[START OF Data to process]

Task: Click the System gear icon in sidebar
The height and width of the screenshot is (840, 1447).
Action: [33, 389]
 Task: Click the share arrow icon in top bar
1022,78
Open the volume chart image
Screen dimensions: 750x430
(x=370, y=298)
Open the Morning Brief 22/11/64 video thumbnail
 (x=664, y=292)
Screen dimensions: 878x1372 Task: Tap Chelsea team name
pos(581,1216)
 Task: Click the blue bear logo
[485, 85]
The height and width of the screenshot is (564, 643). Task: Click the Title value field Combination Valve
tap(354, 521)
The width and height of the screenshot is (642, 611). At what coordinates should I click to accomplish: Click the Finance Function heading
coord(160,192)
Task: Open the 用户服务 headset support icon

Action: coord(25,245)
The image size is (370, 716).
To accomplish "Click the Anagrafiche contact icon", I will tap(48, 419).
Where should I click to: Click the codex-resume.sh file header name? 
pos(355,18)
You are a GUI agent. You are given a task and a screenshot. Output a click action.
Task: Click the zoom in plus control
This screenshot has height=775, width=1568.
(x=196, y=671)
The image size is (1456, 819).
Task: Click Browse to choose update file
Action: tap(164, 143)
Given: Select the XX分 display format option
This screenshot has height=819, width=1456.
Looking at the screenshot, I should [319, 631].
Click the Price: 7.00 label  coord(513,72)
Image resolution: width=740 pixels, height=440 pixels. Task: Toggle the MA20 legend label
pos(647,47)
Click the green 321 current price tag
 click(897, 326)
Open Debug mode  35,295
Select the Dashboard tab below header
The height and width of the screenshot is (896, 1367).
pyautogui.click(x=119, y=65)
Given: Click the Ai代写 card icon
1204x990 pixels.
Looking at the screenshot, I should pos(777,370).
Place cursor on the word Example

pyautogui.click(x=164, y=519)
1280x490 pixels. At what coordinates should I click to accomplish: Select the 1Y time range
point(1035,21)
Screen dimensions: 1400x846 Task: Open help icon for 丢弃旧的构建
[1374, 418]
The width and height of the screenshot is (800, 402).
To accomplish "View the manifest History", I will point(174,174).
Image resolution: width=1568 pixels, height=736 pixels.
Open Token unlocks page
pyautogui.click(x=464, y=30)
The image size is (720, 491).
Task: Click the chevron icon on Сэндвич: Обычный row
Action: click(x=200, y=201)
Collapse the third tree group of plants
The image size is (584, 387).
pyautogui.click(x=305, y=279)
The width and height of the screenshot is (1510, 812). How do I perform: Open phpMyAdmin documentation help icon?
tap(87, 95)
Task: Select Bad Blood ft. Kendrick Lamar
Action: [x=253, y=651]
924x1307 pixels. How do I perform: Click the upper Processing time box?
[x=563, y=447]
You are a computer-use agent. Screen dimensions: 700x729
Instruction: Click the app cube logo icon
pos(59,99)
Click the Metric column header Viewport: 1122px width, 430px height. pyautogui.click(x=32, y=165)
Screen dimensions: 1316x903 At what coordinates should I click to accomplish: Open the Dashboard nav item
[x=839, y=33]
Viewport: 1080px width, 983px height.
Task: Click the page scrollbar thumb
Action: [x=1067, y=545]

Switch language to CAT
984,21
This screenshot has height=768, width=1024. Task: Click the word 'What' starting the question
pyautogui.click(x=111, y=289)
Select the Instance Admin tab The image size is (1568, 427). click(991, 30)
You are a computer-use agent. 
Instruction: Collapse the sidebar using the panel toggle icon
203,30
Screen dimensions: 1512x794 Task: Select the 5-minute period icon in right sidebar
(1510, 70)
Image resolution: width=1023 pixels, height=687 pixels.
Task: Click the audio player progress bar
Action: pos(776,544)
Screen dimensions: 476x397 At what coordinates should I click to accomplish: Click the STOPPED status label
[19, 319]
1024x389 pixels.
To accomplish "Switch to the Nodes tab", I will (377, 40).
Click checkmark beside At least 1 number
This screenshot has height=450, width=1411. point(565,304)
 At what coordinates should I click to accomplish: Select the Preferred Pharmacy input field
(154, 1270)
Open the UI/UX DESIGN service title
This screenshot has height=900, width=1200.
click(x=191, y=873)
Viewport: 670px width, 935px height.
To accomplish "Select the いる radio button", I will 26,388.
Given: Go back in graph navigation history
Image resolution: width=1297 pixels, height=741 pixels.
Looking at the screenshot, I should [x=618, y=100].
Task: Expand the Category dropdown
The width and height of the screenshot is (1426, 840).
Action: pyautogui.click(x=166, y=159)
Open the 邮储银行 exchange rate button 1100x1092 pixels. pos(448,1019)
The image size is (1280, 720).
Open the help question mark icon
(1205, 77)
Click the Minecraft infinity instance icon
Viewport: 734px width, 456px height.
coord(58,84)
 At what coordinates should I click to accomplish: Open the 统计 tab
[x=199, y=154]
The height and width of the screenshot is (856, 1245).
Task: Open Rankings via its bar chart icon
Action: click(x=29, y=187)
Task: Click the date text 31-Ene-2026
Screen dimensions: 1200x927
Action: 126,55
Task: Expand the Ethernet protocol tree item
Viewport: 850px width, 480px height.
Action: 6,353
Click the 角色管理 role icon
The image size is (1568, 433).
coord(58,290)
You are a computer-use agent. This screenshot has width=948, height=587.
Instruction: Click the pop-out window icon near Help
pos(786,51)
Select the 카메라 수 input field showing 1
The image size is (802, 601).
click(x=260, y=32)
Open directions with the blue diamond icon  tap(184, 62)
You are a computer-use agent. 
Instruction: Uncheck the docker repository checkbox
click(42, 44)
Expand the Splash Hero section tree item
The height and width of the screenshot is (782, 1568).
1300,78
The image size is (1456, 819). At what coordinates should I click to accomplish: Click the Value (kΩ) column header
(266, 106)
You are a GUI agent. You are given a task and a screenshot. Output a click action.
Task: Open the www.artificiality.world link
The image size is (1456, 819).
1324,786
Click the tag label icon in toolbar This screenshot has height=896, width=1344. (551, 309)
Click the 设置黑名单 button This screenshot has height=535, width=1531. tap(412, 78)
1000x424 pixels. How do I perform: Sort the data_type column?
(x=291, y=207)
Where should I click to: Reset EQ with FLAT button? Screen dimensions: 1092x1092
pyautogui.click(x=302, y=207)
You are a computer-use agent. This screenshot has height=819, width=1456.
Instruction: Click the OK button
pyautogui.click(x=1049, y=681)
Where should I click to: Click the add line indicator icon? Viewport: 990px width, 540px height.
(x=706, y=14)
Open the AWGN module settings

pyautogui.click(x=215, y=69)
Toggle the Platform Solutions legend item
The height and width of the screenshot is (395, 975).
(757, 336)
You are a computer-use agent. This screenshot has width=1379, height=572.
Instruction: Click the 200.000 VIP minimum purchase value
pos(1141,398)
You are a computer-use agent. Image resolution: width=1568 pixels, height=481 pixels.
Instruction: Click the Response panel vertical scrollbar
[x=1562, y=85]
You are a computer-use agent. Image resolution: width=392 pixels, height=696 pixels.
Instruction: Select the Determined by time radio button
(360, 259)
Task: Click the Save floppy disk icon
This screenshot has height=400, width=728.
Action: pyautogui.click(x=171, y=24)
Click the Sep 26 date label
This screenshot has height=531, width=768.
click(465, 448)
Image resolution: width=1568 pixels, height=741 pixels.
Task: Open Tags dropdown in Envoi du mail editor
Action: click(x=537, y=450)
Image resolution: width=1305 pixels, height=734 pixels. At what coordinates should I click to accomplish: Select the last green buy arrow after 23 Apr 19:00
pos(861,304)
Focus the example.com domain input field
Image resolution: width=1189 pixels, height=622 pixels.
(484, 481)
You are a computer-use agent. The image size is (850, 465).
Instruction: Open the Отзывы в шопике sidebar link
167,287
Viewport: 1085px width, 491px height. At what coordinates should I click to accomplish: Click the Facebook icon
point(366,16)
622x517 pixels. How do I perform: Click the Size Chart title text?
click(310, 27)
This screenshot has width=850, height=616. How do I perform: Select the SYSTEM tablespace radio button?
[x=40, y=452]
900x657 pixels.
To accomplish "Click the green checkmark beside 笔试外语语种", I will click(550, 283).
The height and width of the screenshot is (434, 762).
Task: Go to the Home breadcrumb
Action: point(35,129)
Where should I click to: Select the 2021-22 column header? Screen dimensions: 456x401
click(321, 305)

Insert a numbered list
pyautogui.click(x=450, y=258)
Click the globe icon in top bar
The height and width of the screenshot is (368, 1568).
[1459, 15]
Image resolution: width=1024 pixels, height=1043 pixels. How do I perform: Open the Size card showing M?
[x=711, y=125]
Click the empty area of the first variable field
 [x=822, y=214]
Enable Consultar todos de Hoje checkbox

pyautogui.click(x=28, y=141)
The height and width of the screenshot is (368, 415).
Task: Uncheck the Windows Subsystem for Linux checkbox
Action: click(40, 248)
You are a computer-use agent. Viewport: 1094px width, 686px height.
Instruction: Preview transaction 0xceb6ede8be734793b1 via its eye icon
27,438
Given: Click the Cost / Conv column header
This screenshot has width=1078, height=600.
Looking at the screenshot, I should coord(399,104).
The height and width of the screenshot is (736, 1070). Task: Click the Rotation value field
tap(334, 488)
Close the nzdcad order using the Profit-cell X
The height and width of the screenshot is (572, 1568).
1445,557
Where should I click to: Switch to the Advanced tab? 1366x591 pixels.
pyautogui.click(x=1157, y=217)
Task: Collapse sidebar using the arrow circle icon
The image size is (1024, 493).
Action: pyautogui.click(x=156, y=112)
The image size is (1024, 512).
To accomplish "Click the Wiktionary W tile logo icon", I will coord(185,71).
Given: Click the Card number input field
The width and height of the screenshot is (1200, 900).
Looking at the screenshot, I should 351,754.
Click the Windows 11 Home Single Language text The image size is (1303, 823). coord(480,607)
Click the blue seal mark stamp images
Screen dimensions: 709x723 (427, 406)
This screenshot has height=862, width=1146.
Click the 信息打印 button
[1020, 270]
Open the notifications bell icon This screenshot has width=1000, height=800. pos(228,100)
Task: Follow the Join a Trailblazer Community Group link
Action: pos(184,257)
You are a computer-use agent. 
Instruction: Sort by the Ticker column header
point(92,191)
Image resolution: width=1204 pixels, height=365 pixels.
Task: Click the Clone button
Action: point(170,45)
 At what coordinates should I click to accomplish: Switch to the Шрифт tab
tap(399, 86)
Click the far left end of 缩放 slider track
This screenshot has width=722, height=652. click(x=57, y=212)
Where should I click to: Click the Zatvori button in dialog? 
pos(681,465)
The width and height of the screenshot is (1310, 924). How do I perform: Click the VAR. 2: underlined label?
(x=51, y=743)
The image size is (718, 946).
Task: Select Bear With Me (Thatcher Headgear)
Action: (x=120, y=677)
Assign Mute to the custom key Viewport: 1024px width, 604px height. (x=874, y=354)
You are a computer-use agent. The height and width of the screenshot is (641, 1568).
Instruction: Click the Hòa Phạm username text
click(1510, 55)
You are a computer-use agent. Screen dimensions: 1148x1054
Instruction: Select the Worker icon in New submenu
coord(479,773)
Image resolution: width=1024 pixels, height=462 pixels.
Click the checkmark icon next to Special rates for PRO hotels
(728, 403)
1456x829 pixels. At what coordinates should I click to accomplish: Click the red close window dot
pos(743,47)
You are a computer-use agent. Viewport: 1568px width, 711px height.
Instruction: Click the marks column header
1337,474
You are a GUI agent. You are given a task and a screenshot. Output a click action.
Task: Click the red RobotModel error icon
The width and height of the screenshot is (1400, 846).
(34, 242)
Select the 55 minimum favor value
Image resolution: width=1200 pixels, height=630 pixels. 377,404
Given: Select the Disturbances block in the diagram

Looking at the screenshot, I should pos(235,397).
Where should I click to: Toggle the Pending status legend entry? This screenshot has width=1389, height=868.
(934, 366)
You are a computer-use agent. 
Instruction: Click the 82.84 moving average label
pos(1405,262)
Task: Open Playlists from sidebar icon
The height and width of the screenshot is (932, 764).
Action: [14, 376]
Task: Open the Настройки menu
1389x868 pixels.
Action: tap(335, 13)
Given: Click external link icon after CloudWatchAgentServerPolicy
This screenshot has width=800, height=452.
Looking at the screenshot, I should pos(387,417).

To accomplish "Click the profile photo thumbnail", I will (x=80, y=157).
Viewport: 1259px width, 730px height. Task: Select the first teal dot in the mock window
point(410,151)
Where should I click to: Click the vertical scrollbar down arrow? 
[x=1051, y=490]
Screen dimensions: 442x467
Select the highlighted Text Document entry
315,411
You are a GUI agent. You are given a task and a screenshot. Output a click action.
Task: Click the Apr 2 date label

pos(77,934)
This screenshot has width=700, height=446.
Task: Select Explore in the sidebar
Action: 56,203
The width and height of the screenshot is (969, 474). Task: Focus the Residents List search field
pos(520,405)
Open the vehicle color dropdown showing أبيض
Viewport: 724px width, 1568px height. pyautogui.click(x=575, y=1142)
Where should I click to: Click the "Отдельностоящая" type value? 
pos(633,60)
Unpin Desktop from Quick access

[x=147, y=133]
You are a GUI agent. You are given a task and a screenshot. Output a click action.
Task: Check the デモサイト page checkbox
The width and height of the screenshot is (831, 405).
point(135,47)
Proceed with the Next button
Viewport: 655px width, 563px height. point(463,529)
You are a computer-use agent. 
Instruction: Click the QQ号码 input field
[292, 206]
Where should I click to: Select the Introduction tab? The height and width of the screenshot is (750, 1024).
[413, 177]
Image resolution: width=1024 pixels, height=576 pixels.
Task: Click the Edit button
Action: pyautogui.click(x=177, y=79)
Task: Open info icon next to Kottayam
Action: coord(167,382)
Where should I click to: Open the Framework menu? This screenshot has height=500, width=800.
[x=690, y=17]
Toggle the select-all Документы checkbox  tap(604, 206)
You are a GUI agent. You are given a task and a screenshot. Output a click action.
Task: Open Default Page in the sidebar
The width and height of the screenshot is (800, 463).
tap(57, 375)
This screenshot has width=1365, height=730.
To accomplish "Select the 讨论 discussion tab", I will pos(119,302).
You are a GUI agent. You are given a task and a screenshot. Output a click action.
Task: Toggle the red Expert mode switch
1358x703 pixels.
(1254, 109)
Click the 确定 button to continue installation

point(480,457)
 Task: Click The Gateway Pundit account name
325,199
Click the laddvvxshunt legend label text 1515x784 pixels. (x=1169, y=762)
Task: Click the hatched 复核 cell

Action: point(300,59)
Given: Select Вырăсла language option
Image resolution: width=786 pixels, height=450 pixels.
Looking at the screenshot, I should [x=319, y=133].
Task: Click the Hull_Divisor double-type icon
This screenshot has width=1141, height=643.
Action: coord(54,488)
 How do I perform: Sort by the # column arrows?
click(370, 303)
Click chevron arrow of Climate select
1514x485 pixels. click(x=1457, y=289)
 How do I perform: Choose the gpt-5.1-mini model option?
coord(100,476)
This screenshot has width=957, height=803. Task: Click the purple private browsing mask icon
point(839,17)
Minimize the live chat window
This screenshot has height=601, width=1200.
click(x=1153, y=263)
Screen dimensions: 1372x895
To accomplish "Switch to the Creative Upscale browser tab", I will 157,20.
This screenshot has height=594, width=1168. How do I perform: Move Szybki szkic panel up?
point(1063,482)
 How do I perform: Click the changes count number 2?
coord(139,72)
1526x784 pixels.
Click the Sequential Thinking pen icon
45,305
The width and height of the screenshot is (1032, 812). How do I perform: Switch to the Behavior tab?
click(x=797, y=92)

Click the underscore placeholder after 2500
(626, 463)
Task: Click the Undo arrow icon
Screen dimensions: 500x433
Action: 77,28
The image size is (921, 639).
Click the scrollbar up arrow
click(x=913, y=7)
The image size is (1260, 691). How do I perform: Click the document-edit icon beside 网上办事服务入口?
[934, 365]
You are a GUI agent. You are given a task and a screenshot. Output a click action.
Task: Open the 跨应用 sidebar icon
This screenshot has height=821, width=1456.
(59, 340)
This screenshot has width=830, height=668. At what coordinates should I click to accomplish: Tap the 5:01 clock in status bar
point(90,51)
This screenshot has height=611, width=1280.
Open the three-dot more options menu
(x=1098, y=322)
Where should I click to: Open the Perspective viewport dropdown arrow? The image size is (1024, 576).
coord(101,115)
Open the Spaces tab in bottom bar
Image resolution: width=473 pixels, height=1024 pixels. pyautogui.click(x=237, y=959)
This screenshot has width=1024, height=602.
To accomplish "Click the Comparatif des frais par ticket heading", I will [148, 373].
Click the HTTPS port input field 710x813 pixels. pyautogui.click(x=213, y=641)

[END OF Data to process]

* _The exercise_
Rewrite the part that opens with the line containing "At what coordinates should I click to accomplish: Open the 统计" and closes with the line containing "Action: 126,55", swapping "date text" for "date label" and leaving everything else as it is.

* _Reply to the exercise_
 At what coordinates should I click to accomplish: Open the 统计 tab
[x=199, y=154]
The height and width of the screenshot is (856, 1245).
Task: Open Rankings via its bar chart icon
Action: click(x=29, y=187)
Task: Click the date label 31-Ene-2026
Screen dimensions: 1200x927
Action: 126,55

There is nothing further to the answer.